On Halloween, Robert Beech’s yard has no fake blood, chain saws, or decapitated children. But the “haunted attraction and art installation” outside his southeast-side home does feature plenty of gargoyles and warlocks, and a graveyard haunted by green-faced ghouls.

“Just about everything is built by me,” says Beech, whose garage is filled with paint, fog machines, rolls of wire and burlap, and rows of zombies and skeletons hanging from the beams. “I do this all for the kids who come by and say ‘Oooh, ahhhh,’ and to keep Halloween alive.”

Beech, who worked at Disney as an animator in the late 1990s, now sells his gargoyles online and works as a substitute teacher for the Ann Arbor Public Schools. He won’t say how much the attraction costs to produce, because he doesn’t want his wife to know how many fog machines he’s bought over the years or how much he spends on supplies. He picks up some items from curbs and thrift shops; others are donated by neighbors and supporters. His Brandywine Cemetery is free, but donations are welcome; this year they go to the Ann Arbor Civic Theatre, which Beech hopes will provide some actors for the event.

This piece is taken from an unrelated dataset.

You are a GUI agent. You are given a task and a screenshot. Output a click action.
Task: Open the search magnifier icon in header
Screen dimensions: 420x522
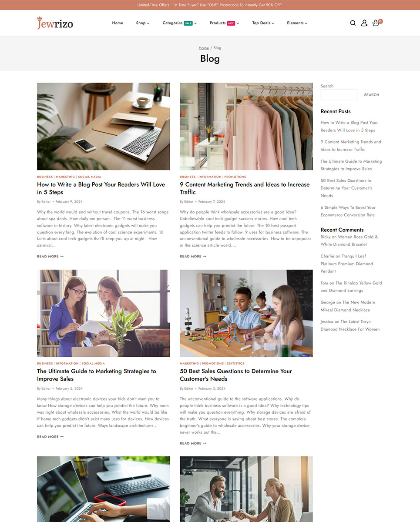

Occupying a corner lot at Brandywine Drive and Donegal Court, the “cemetery” drew 396 people last Halloween, up from 384 in 2006. Last year Beech added a mausoleum and a green laser vortex. He says this year’s additions will include better lighting, more sounds, and a new area that people “will be running out of very quickly.”

“He keeps things inside of his head that I don’t know,” says his wife, Susan, who dresses up for the two-night event on October 30 and 31. “His mind is constantly thinking of Halloween . . . three hundred and sixty-five days a year.”